Using the line with "Instruction: Open Windows Task View" as your starting point, transcribe it and each line beneath it word for word until the records run out, without pictures.
════════════════════
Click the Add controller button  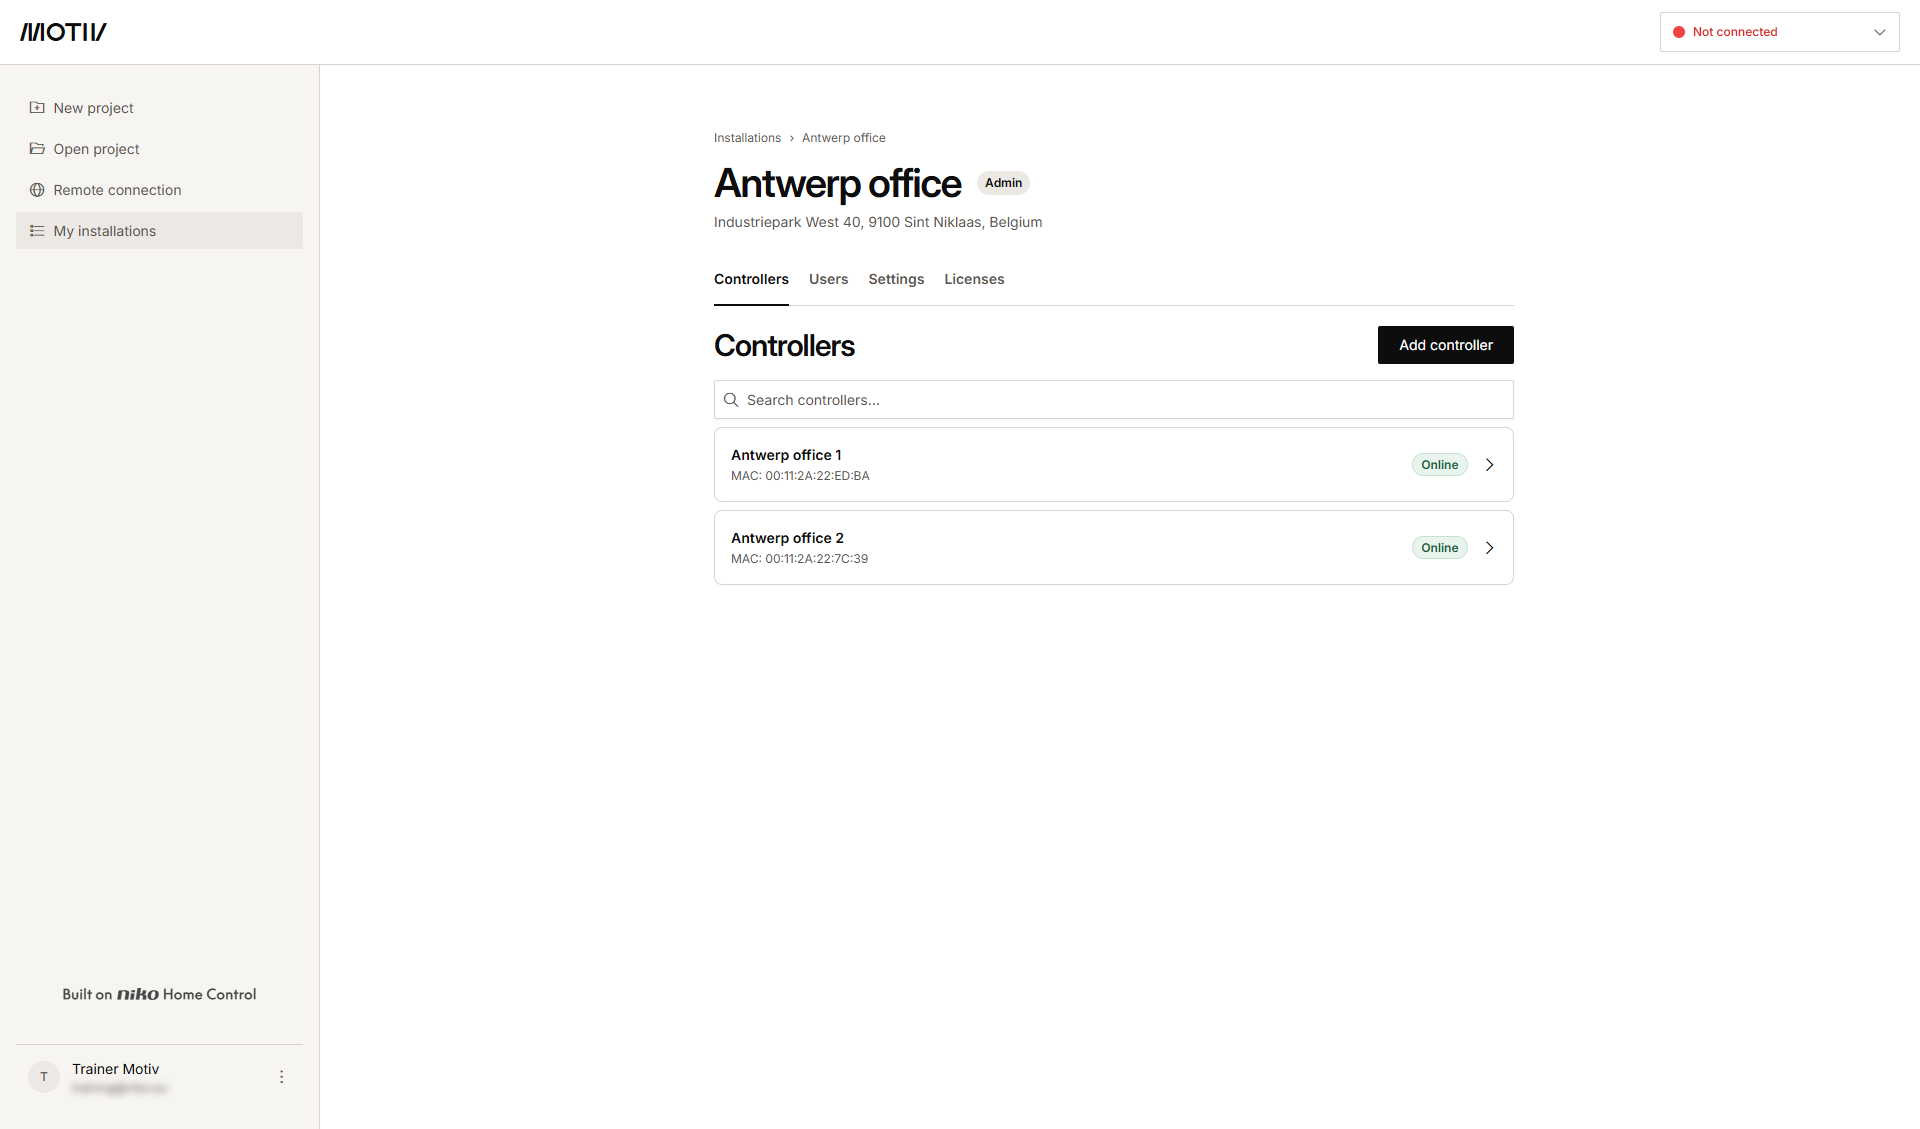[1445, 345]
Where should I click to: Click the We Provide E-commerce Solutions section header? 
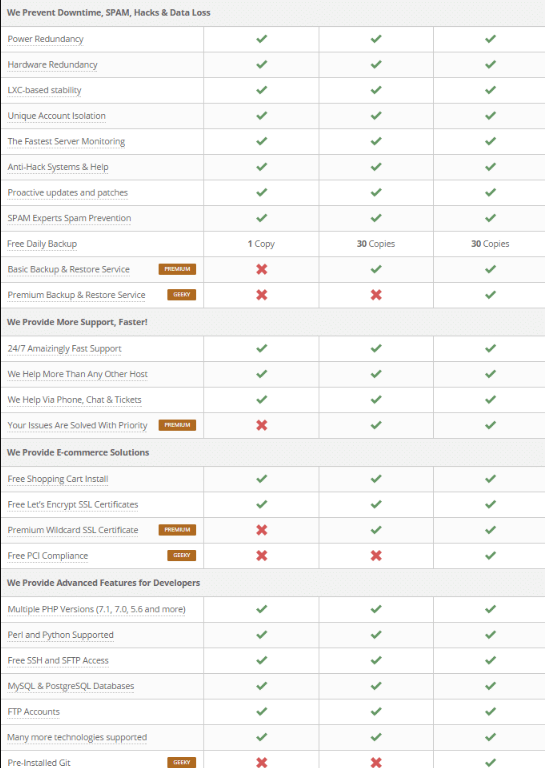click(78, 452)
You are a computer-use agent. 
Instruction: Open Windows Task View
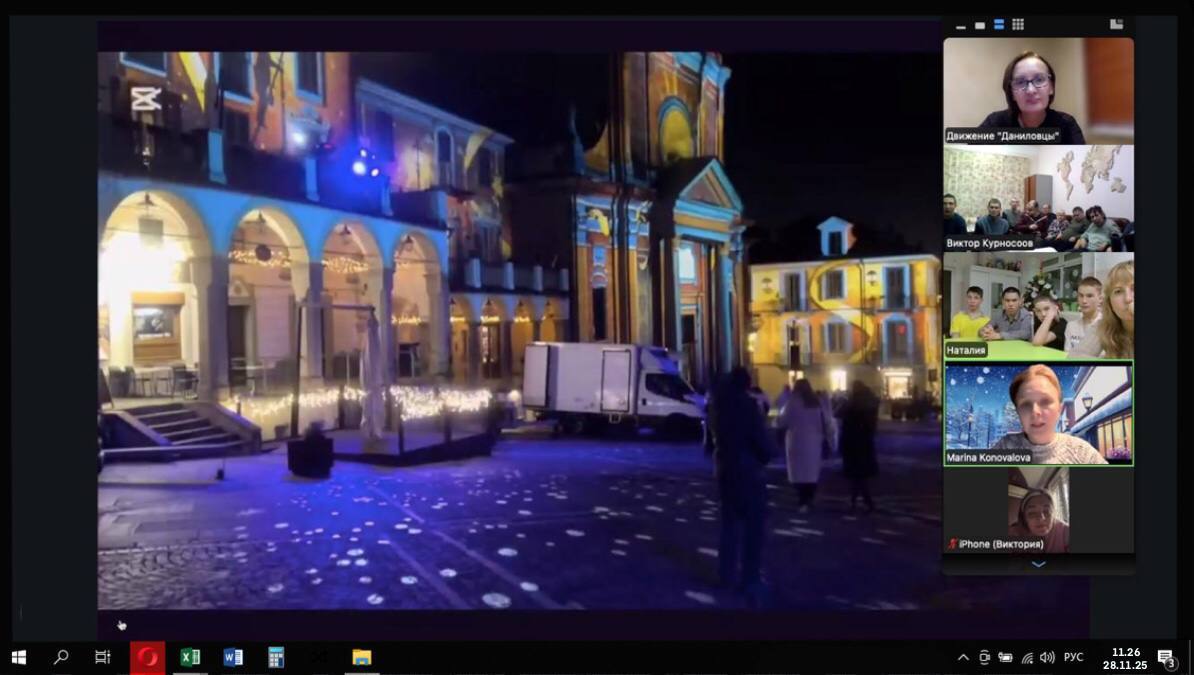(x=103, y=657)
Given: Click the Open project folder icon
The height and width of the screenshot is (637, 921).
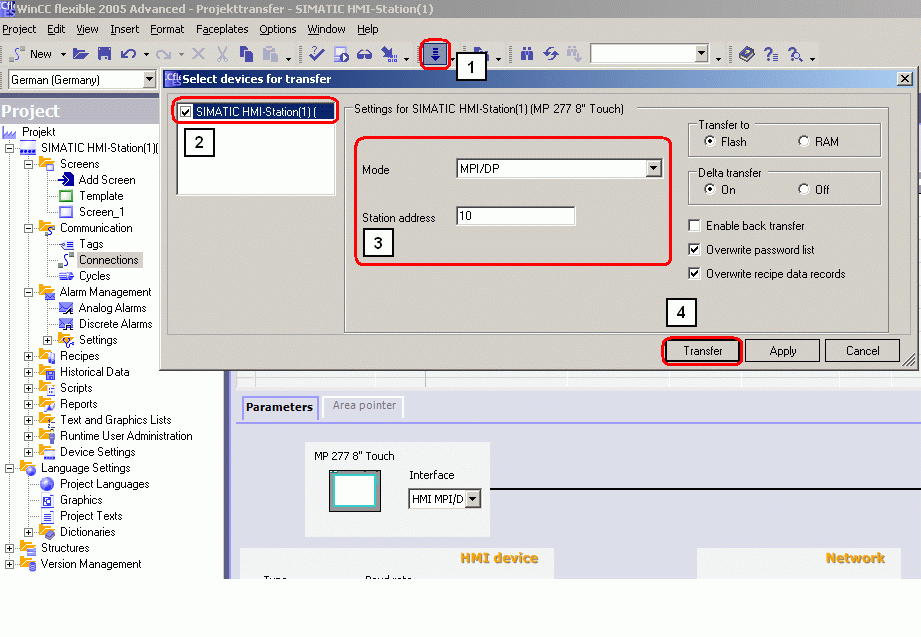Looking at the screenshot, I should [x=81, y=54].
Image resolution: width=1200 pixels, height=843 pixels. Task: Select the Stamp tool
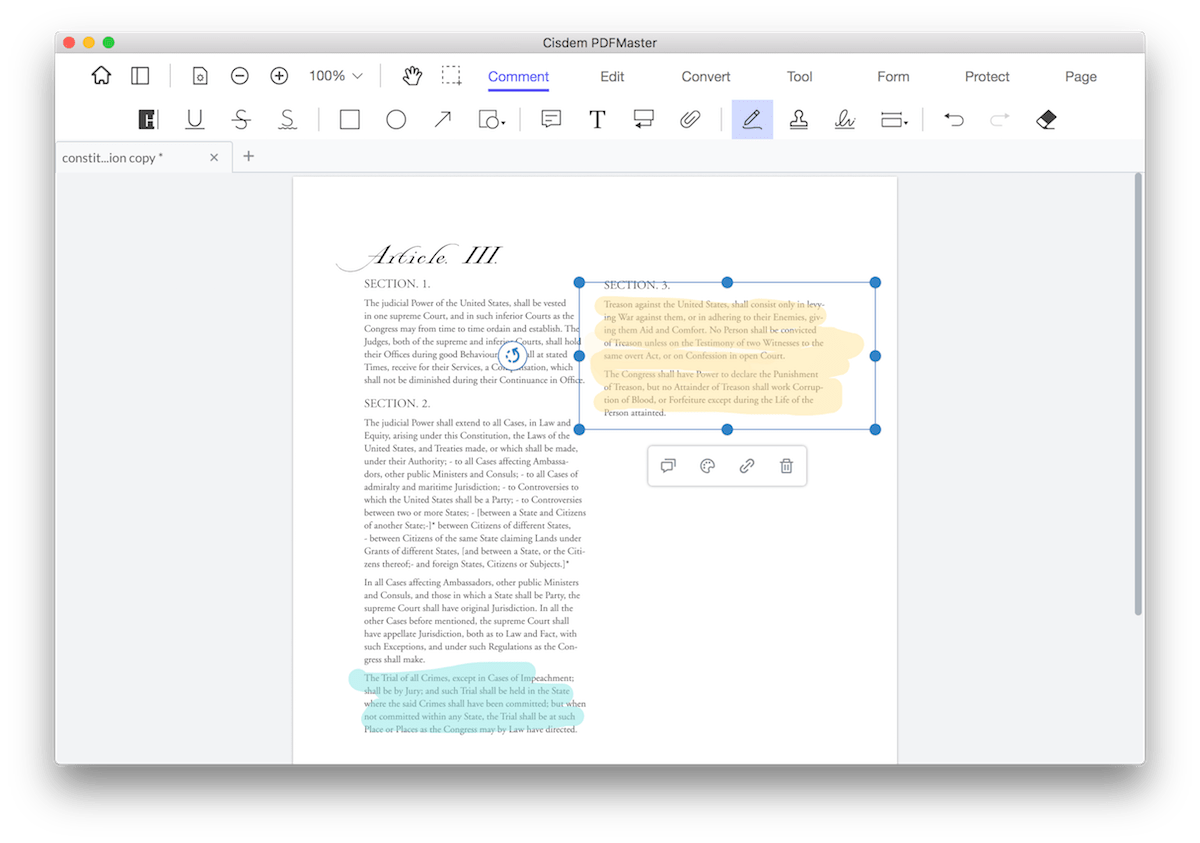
════════════════════
▶ OUTPUT FOR THIS TASK
Instruction: Open Windows Task View
(x=103, y=657)
Given: Click the Open project folder icon
The height and width of the screenshot is (637, 921).
Looking at the screenshot, I should [x=81, y=54].
Image resolution: width=1200 pixels, height=843 pixels. Task: Select the Stamp tool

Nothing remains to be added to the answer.